Reactive Oxygen Species and Strategies for Antioxidant Intervention in Acute Respiratory Distress Syndrome

Abstract

Acute respiratory distress syndrome (ARDS) is a life-threatening pulmonary condition characterized by the sudden onset of respiratory failure, pulmonary edema, dysfunction of endothelial and epithelial barriers, and the activation of inflammatory cascades. Despite the increasing number of deaths attributed to ARDS, a comprehensive therapeutic approach for managing patients with ARDS remains elusive. To elucidate the pathological mechanisms underlying ARDS, numerous studies have employed various preclinical models, often utilizing lipopolysaccharide as the ARDS inducer. Accumulating evidence emphasizes the pivotal role of reactive oxygen species (ROS) in the pathophysiology of ARDS. Both preclinical and clinical investigations have asserted the potential of antioxidants in ameliorating ARDS. This review focuses on various sources of ROS, including NADPH oxidase, uncoupled endothelial nitric oxide synthase, cytochrome P450, and xanthine oxidase, and provides a comprehensive overview of their roles in ARDS. Additionally, we discuss the potential of using antioxidants as a strategy for treating ARDS.

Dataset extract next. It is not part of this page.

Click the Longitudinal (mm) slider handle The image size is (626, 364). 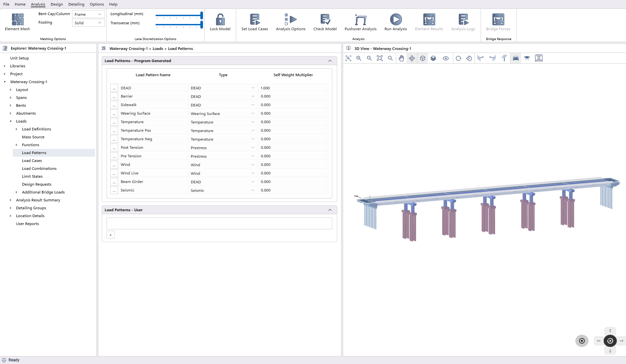(x=201, y=15)

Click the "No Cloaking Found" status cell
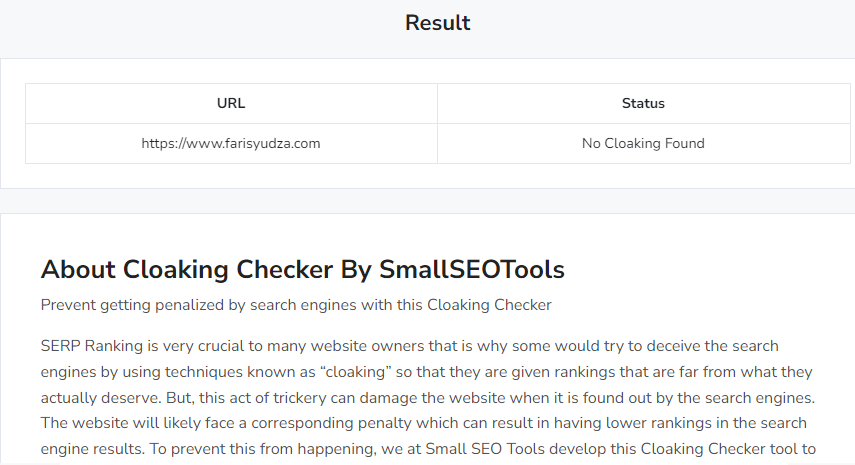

Keywords: acute lung injury; acute respiratory distress syndrome; antioxidant; glutathione; reactive oxygen species; superoxide dismutase; vitamins.

Figure 1

Overview of the roles of reactive oxygen species (ROS) in the pathophysiology of ARDS. ROS originating from various intrinsic and extrinsic sources leads to oxidative stress, cell-mediated inflammation, and damage to epithelial and endothelial cells. These processes are driven by the activation of multiple signaling pathways, ultimately contributing to the onset and progression of ARDS.

Figure 2

ROS-mediated signaling pathways. The signaling pathways involving ROS include the activation of NFκB and MAPK pathways. Specifically, ROS can activate NFκB through the phosphorylation of IκB and induce the phosphorylation of the MAPK pathway, which includes JNK, ERK, and p38 MAPK. Consequently, these activations promote the nuclear translocation of transcriptional factors such as NFκB, AP-1, c-Fos, c-Jun, and NRF2. These factors contribute to the regulation of genes associated with oxidant defenses.